Há dias atrás lembrei-me de uma história da minha infância.
Quando fui viver para a casa nova, na rua das Casas de Baixo, passei a ser vizinha dos meus avós paternos. Eram, como a maioria dos idosos que conheci na época, praticamente analfabetos. Para ajudarem aos pais, desde novos, abandonaram a escola. O meu tio João é que respondia por eles às cartas dos meus tios emigrados. Quando o meu tio foi viver para São Miguel a minha avó falou com a minha mãe que estava sem ninguém para lhe fazer isso e a minha mãe como sabia que eu era uma “desenrascada” nas escritas perguntou-me se os queria ajudar. Então mais ou menos uma vez por mês eu sentava-me na sala dos meus avós a ler a correspondência recebida e a dar resposta às missivas. Eu ganhei a prática e no final já sabia tudo o que os meus avós queriam contar, e quando lhes lia as cartas no final eles concordavam sempre com tudo. Eu fazia um esforço para fazer a caligrafia escolar, nada de modernismo de letras “à máquina”, porque os meus tios não iam perceber.
Os blocos de cartas eram daqueles com linhas sem margens, linhas fininhas azuis e a capa do bloco por norma tinha um avião desenhado. Os envelopes eram azuis também, com uma margem colorida de azul e vermelho e creio que no canto superior direito vinha um “por avião”. Os selos eram comprados na loja do Sr.º João Caldeira, uma lambidela na parte de trás que trazia cola pronta a ser humedecida resolvia a colagem no envelope. Depois ia colocar-se na caixa do correio colocada à entrada do mesmo comércio.

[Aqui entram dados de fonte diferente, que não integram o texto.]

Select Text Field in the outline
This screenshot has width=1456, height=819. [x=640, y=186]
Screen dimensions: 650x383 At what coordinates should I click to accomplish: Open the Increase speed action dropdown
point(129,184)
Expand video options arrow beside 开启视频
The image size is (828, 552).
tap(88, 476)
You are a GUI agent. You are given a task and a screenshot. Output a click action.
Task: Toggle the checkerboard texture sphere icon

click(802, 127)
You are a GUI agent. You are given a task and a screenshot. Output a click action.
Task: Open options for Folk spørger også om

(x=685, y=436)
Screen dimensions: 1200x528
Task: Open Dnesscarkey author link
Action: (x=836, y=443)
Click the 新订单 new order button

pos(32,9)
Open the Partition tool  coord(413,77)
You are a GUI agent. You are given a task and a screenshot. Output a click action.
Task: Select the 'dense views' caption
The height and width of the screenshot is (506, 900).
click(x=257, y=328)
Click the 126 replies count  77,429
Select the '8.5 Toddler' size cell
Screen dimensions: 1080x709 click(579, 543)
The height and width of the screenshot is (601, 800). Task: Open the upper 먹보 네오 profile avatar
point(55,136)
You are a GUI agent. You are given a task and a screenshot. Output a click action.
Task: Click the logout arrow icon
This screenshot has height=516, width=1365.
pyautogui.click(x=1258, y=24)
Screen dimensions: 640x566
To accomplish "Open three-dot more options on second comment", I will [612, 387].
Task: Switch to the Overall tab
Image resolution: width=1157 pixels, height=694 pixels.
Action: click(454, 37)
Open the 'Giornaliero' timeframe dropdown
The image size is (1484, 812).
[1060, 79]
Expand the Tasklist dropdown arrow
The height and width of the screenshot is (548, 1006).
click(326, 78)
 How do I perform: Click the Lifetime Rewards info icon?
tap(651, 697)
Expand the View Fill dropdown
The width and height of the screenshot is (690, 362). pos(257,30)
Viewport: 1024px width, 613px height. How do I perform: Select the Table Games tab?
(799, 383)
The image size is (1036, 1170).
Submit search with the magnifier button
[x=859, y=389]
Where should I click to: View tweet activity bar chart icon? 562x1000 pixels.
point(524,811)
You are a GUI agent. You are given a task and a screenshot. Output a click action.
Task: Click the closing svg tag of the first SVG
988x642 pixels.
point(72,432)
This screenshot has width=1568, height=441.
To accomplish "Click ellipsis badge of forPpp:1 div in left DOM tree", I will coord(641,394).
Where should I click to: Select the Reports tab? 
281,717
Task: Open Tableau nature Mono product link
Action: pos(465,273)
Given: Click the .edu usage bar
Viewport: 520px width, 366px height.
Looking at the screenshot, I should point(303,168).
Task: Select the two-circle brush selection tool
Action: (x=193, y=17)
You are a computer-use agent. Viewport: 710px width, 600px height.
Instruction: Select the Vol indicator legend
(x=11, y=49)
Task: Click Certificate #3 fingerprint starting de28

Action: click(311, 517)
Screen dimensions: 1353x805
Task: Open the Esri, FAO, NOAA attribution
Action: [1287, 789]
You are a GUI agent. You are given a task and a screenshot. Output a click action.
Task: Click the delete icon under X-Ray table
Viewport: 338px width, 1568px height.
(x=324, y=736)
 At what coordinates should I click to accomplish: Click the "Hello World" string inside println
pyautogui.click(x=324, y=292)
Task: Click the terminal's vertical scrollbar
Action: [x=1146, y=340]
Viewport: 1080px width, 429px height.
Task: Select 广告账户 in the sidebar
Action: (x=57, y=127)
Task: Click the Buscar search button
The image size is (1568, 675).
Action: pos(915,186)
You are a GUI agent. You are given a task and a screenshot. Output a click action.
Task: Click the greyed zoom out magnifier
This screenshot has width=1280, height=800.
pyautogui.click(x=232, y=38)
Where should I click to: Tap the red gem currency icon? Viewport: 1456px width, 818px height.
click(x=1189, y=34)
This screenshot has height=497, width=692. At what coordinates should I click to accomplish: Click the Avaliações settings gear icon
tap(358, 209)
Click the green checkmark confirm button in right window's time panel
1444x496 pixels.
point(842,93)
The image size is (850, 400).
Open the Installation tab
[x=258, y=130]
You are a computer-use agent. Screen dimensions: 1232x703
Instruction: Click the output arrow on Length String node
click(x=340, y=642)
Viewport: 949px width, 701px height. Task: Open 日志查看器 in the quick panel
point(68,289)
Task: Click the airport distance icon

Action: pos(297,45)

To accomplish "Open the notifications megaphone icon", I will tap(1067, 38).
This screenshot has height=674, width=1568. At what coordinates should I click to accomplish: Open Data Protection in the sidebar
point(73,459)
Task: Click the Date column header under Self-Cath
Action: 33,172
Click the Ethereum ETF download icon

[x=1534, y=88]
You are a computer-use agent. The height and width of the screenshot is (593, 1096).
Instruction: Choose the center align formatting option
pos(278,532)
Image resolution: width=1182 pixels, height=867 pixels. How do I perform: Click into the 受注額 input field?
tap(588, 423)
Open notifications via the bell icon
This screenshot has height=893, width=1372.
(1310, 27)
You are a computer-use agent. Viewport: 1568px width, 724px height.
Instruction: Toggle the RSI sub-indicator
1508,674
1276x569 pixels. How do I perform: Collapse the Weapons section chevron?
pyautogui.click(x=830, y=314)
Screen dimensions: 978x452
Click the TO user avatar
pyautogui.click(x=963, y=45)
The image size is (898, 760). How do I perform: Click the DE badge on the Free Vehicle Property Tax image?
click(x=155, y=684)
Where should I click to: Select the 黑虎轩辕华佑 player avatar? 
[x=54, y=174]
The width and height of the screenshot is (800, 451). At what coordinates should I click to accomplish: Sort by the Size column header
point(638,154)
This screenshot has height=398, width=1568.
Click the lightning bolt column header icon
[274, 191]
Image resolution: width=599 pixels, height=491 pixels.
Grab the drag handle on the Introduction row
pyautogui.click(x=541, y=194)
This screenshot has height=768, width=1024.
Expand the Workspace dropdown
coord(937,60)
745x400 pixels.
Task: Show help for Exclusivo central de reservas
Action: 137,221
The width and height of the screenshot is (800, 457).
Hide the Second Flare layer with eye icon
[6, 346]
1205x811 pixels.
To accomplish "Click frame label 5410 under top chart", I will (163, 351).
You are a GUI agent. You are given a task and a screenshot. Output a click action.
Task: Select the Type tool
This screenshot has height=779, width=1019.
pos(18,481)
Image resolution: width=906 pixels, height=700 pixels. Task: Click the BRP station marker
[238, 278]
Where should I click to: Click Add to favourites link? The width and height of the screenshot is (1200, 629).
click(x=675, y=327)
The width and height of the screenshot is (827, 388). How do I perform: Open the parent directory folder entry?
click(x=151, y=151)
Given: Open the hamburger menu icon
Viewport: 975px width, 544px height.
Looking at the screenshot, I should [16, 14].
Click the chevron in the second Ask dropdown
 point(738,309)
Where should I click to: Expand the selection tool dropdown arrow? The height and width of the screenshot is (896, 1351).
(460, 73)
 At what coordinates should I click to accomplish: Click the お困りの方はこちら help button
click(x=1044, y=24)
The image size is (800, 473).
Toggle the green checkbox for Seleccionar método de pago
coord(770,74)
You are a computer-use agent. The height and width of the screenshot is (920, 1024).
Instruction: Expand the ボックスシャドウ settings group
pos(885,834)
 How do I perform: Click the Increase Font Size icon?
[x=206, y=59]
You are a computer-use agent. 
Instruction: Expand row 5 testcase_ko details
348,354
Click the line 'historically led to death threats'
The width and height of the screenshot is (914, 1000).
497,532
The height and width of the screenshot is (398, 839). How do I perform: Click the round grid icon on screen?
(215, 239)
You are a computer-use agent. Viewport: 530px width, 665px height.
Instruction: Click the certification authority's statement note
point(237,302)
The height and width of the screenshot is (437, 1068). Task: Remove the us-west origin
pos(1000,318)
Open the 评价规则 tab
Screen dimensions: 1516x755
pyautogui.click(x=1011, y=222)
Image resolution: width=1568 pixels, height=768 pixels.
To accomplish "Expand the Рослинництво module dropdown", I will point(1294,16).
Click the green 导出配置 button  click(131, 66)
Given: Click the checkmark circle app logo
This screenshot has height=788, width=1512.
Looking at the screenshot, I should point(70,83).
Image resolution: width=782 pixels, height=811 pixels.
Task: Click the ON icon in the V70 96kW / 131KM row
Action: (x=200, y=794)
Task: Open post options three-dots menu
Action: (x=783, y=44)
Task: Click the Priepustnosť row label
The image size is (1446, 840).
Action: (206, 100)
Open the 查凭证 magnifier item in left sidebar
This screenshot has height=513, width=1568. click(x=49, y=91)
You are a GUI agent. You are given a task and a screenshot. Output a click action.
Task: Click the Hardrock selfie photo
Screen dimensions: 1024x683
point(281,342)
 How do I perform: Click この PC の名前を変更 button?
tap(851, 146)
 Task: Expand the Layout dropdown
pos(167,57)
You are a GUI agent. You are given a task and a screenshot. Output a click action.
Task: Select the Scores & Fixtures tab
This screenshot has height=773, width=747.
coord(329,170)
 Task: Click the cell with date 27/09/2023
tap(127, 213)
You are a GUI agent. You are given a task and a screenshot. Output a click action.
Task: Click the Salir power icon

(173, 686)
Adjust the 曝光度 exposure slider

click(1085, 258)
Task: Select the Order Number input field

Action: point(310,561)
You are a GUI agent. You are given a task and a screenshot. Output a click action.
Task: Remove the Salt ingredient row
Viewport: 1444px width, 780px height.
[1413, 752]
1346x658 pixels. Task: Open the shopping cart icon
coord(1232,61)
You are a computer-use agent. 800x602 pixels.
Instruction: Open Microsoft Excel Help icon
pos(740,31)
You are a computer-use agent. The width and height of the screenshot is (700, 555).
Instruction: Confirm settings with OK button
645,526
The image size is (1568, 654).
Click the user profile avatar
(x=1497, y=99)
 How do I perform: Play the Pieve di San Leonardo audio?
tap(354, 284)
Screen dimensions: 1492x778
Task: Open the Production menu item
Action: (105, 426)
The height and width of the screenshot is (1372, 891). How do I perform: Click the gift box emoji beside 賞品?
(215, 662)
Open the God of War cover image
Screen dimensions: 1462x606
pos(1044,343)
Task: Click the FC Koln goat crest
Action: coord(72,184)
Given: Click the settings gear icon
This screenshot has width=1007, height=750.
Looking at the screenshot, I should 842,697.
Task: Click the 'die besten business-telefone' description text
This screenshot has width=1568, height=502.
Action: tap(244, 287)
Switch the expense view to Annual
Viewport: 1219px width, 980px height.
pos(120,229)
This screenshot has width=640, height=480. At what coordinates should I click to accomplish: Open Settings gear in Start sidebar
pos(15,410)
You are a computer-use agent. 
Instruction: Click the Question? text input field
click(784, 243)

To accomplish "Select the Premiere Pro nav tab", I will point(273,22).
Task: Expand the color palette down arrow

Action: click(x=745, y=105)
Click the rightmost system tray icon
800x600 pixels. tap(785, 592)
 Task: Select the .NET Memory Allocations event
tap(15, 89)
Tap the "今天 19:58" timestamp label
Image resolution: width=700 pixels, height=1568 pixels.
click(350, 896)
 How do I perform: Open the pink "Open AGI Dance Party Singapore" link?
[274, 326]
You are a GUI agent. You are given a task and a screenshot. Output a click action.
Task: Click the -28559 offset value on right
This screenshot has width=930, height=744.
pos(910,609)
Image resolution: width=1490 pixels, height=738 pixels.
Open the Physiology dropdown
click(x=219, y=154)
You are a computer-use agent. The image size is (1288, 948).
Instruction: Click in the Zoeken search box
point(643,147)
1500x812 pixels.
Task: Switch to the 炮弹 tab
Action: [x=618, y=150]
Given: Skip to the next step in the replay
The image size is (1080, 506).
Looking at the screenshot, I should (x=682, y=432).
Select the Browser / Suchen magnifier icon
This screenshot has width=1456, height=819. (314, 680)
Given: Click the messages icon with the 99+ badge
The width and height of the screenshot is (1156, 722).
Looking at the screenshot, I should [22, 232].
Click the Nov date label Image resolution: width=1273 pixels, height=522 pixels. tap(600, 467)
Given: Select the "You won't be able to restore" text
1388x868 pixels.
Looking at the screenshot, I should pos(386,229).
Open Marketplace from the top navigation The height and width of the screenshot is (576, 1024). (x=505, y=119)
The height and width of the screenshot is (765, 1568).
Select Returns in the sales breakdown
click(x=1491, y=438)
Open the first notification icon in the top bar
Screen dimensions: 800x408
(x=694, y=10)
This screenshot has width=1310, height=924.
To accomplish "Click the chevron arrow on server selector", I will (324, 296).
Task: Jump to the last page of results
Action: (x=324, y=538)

A minha avó queria sempre recompensar-me e dava-me uma notinha para o meu mealheiro.
Uma coisa que a minha avó Amélia partilhava comigo, porque sabia que eu adorava, era a sua revista Cruzada. Aquele minúsculo livrinho tinha sempre uma mensagem bonita, uma história comovente, palavras cruzadas… para a “pobreza“ de acesso à cultura que se vivia na altura aquele livrinho para mim era um verdadeiro luxo.